Introdução
Um experimento recente documentado por pesquisadores e analisado por terceiros indica que modelos de linguagem avançados — notadamente uma instância baseada em GPT‑5.2 — conseguiram gerar exploits funcionais contra uma vulnerabilidade inédita no interpretador QuickJS em testes controlados.
O que foi realizado
O pesquisador Sean Heelan testou dois agentes baseados em LLMs (GPT‑5.2 e Opus 4.5) com o objetivo de desenvolver exploits para um bug zero‑day no QuickJS. Os sistemas foram submetidos a múltiplos desafios que simulavam proteções modernas (ASLR, NX, RELRO, CFI fino, shadow stack, seccomp) e ambientes com funcionalidades reduzidas.
Resultados técnicos
- GPT‑5.2 completou todos os desafios propostos; Opus 4.5 falhou em dois cenários mais complexos.
- Ao todo, os agentes produziram mais de 40 exploits distintos em seis configurações diferentes, cobrindo desde spawn de shell até escrita específica de arquivos em disco sob restrições severas.
- O caso mais sofisticado contou com uma solução que encadeou sete chamadas de função através do handler de saída do glibc para obter capacidade de escrita em arquivo, contornando o shadow stack e restrições de sandbox.
Custo e tempo
Os testes não demandaram recursos proibitivos: cenários padrão consumiram cerca de 30 milhões de tokens (estimativa de custo em torno de US$30 por tentativa), enquanto a solução mais complexa consumiu ~50 milhões de tokens e pouco mais de três horas de processamento.
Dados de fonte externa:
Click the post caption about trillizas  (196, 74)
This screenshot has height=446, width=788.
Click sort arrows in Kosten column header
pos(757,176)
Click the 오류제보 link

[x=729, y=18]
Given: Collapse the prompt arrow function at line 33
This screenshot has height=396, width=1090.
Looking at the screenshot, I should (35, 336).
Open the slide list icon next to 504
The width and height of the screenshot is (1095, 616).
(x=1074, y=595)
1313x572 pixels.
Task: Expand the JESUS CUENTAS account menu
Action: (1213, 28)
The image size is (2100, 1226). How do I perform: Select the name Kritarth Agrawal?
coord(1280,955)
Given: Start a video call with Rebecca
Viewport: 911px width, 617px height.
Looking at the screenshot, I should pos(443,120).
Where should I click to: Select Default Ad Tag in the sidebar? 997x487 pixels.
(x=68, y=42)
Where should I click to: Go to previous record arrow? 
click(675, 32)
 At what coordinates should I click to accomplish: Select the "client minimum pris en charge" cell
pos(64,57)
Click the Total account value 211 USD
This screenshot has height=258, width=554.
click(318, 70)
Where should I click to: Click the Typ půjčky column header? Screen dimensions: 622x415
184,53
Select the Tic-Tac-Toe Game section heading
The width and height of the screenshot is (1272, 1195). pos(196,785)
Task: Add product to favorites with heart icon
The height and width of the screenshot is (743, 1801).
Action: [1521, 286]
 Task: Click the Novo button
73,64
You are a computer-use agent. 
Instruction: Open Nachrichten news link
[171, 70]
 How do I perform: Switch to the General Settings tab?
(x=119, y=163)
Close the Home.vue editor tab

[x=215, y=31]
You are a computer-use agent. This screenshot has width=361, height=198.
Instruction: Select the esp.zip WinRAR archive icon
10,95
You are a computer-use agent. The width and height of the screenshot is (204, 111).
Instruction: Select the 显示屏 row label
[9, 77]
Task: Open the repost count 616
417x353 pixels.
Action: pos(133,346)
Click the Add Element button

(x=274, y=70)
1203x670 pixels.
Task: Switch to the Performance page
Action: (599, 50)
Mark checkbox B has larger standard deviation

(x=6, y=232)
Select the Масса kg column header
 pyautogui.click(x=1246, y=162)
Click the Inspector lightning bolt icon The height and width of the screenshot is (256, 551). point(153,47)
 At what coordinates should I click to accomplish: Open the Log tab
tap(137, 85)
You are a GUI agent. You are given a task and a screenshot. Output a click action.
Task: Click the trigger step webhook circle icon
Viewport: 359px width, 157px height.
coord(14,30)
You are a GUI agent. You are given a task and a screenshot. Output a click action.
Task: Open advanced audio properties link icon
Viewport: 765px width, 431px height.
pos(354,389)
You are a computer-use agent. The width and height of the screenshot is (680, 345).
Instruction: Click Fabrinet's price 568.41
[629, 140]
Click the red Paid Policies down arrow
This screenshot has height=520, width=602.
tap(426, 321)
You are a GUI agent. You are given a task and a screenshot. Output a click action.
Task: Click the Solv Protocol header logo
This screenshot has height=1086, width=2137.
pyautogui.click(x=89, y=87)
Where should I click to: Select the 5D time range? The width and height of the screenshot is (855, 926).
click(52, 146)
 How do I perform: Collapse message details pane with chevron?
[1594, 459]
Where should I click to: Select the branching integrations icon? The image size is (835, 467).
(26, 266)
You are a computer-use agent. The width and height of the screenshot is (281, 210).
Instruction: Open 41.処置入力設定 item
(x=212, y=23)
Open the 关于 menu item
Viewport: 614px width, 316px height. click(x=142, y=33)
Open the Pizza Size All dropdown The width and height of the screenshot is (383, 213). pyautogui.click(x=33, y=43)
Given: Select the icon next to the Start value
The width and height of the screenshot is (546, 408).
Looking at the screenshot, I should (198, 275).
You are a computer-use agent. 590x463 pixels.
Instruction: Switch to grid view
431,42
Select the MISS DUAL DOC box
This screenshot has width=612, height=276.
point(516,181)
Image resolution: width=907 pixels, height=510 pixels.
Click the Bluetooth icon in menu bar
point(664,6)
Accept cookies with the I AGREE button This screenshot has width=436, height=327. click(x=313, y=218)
Os autores destacam que isso torna a geração automatizada de exploits economicamente viável em escala para atores com orçamento computacional.
Limites e contexto
Os testes foram realizados contra o QuickJS, um interpretador relativamente menos complexo que navegadores de produção como Chrome ou Firefox. Os organizadores do experimento observam que os exploits criados não inovaram em mecanismos de quebra de proteção; em vez disso, exploraram lacunas e limitações já conhecidas — uma diferença importante que modera, até certo ponto, conclusões alarmistas.
Implicações
Para equipes de segurança ofensiva e defensiva, o estudo sinaliza duas tendências relevantes: (1) a automação da engenharia de exploits pode reduzir a barreira de entrada técnica, deslocando o fator limitante para recursos computacionais e orçamentos de token; (2) o ciclo de criação e teste de exploits pode acelerar, exigindo processos de hardening e validação mais automatizados nas cadeias de desenvolvimento e nas ferramentas de análise de código.
O que não foi respondido
O experimento não demonstra que modelos LLM já conseguem, sem supervisão humana adicional, comprometer ambientes complexos em produção de forma generalizada. Também falta evidência pública de aplicações práticas em alvos de larga escala (navegadores comerciais, sistemas operacionais mainstream) no contexto testado.
Conclusão
O estudo é um alerta técnico: modelos de linguagem de ponta ampliam capacidades em tarefas de exploração, tornando viável a produção automatizada de exploits em ambientes controlados. Organizações de segurança devem priorizar automação na validação de proteções, acelerar processos de mitigação e reavaliar riscos considerando que expertise humana pode ser substituída por capital computacional em certos fluxos de trabalho ofensivos.